§ **Task directions**:
Reproduce every record below, character by character.
Task material: Begin
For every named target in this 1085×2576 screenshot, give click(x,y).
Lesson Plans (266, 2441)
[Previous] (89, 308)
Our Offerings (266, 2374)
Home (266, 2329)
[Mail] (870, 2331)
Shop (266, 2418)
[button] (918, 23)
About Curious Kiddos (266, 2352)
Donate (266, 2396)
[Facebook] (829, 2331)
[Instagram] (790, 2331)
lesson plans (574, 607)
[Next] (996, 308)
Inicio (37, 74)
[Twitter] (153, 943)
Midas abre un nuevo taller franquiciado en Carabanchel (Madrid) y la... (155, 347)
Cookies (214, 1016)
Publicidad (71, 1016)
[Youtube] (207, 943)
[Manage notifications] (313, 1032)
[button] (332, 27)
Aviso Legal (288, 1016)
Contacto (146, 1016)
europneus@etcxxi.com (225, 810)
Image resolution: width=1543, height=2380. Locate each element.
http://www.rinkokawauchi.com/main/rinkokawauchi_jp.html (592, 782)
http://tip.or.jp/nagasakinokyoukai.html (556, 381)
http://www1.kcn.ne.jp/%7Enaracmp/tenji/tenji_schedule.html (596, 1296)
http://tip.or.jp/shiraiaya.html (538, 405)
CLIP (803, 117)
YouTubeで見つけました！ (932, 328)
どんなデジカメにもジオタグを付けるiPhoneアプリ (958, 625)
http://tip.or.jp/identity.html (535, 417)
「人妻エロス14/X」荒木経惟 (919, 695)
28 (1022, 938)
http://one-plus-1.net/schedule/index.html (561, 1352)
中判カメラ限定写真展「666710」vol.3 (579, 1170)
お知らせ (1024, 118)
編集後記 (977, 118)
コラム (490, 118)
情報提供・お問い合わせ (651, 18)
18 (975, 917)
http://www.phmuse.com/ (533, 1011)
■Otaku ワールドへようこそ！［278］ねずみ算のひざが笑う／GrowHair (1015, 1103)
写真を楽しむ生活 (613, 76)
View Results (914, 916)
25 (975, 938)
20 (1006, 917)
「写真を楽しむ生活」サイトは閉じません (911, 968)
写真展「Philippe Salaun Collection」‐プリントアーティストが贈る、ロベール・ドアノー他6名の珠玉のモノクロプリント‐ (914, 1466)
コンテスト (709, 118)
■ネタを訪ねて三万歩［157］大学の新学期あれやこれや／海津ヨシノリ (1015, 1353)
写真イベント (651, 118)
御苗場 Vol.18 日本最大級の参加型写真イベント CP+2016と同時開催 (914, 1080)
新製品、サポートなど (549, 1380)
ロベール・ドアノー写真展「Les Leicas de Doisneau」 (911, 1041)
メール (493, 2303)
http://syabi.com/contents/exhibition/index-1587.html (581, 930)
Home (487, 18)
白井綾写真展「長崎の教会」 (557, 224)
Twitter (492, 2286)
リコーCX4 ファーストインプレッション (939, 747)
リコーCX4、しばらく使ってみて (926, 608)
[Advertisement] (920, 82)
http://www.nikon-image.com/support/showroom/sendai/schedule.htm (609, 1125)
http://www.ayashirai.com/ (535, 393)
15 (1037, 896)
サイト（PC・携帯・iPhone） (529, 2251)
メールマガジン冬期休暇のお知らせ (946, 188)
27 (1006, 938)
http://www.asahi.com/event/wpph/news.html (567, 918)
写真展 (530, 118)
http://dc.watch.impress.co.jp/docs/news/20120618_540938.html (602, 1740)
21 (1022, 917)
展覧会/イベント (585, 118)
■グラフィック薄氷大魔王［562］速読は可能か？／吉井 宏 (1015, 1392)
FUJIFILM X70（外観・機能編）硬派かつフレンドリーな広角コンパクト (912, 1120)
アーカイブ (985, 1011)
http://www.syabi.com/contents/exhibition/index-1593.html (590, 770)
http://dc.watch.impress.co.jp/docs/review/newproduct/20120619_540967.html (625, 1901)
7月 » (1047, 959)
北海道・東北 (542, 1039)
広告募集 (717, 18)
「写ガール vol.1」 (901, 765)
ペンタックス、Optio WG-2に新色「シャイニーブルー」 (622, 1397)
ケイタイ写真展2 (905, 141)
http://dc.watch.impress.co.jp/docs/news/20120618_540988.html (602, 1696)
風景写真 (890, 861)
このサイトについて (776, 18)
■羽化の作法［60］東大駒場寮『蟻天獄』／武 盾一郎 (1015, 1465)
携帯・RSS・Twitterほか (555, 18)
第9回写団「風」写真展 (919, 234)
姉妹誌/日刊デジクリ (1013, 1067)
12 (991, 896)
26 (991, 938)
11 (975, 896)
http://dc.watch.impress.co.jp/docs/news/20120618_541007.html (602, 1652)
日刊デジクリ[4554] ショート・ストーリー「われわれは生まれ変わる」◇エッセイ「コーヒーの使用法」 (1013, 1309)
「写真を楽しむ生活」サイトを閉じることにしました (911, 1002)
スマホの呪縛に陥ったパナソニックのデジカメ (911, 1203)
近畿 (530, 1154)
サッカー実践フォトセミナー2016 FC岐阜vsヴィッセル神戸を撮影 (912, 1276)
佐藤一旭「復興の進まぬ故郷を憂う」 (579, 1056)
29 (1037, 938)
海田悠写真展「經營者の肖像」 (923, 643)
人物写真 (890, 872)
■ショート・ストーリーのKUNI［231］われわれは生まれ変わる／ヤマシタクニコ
Task material: End
§ **Task response**:
For every named target in this 1085×2576 screenshot, give click(x,y).
Lesson Plans (266, 2441)
[Previous] (89, 308)
Our Offerings (266, 2374)
Home (266, 2329)
[Mail] (870, 2331)
Shop (266, 2418)
[button] (918, 23)
About Curious Kiddos (266, 2352)
Donate (266, 2396)
[Facebook] (829, 2331)
[Instagram] (790, 2331)
lesson plans (574, 607)
[Next] (996, 308)
Inicio (37, 74)
[Twitter] (153, 943)
Midas abre un nuevo taller franquiciado en Carabanchel (Madrid) y la... (155, 347)
Cookies (214, 1016)
Publicidad (71, 1016)
[Youtube] (207, 943)
[Manage notifications] (313, 1032)
[button] (332, 27)
Aviso Legal (288, 1016)
Contacto (146, 1016)
europneus@etcxxi.com (225, 810)
Image resolution: width=1543, height=2380. Locate each element.
http://www.rinkokawauchi.com/main/rinkokawauchi_jp.html (592, 782)
http://tip.or.jp/nagasakinokyoukai.html (556, 381)
http://www1.kcn.ne.jp/%7Enaracmp/tenji/tenji_schedule.html (596, 1296)
http://tip.or.jp/shiraiaya.html (538, 405)
CLIP (803, 117)
YouTubeで見つけました！ (932, 328)
どんなデジカメにもジオタグを付けるiPhoneアプリ (958, 625)
http://tip.or.jp/identity.html (535, 417)
「人妻エロス14/X」荒木経惟 (919, 695)
28 (1022, 938)
http://one-plus-1.net/schedule/index.html (561, 1352)
中判カメラ限定写真展「666710」vol.3 (579, 1170)
お知らせ (1024, 118)
編集後記 (977, 118)
コラム (490, 118)
情報提供・お問い合わせ (651, 18)
18 (975, 917)
http://www.phmuse.com/ (533, 1011)
■Otaku ワールドへようこそ！［278］ねずみ算のひざが笑う／GrowHair (1015, 1103)
写真を楽しむ生活 (613, 76)
View Results (914, 916)
25 (975, 938)
20 (1006, 917)
「写真を楽しむ生活」サイトは閉じません (911, 968)
写真展「Philippe Salaun Collection」‐プリントアーティストが贈る、ロベール・ドアノー他6名の珠玉のモノクロプリント‐ (914, 1466)
コンテスト (709, 118)
■ネタを訪ねて三万歩［157］大学の新学期あれやこれや／海津ヨシノリ (1015, 1353)
写真イベント (651, 118)
御苗場 Vol.18 日本最大級の参加型写真イベント CP+2016と同時開催 (914, 1080)
新製品、サポートなど (549, 1380)
ロベール・ドアノー写真展「Les Leicas de Doisneau」 (911, 1041)
メール (493, 2303)
http://syabi.com/contents/exhibition/index-1587.html (581, 930)
Home (487, 18)
白井綾写真展「長崎の教会」 (557, 224)
Twitter (492, 2286)
リコーCX4 ファーストインプレッション (939, 747)
リコーCX4、しばらく使ってみて (926, 608)
[Advertisement] (920, 82)
http://www.nikon-image.com/support/showroom/sendai/schedule.htm (609, 1125)
http://www.ayashirai.com/ (535, 393)
15 (1037, 896)
サイト（PC・携帯・iPhone） (529, 2251)
メールマガジン冬期休暇のお知らせ (946, 188)
27 (1006, 938)
http://www.asahi.com/event/wpph/news.html (567, 918)
写真展 (530, 118)
http://dc.watch.impress.co.jp/docs/news/20120618_540938.html (602, 1740)
21 (1022, 917)
展覧会/イベント (585, 118)
■グラフィック薄氷大魔王［562］速読は可能か？／吉井 宏 (1015, 1392)
FUJIFILM X70（外観・機能編）硬派かつフレンドリーな広角コンパクト (912, 1120)
アーカイブ (985, 1011)
http://www.syabi.com/contents/exhibition/index-1593.html (590, 770)
http://dc.watch.impress.co.jp/docs/review/newproduct/20120619_540967.html (625, 1901)
7月 » (1047, 959)
北海道・東北 (542, 1039)
広告募集 (717, 18)
「写ガール vol.1」 (901, 765)
ペンタックス、Optio WG-2に新色「シャイニーブルー」 (622, 1397)
ケイタイ写真展2 (905, 141)
http://dc.watch.impress.co.jp/docs/news/20120618_540988.html (602, 1696)
風景写真 (890, 861)
このサイトについて (776, 18)
■羽化の作法［60］東大駒場寮『蟻天獄』／武 盾一郎 (1015, 1465)
携帯・RSS・Twitterほか (555, 18)
第9回写団「風」写真展 (919, 234)
姉妹誌/日刊デジクリ (1013, 1067)
12 (991, 896)
26 (991, 938)
11 (975, 896)
http://dc.watch.impress.co.jp/docs/news/20120618_541007.html (602, 1652)
日刊デジクリ[4554] ショート・ストーリー「われわれは生まれ変わる」◇エッセイ「コーヒーの使用法」 (1013, 1309)
「写真を楽しむ生活」サイトを閉じることにしました (911, 1002)
スマホの呪縛に陥ったパナソニックのデジカメ (911, 1203)
近畿 (530, 1154)
サッカー実践フォトセミナー2016 FC岐阜vsヴィッセル神戸を撮影 (912, 1276)
佐藤一旭「復興の進まぬ故郷を憂う」 (579, 1056)
29 (1037, 938)
海田悠写真展「經營者の肖像」 (923, 643)
人物写真 (890, 872)
■ショート・ストーリーのKUNI［231］われわれは生まれ変わる／ヤマシタクニコ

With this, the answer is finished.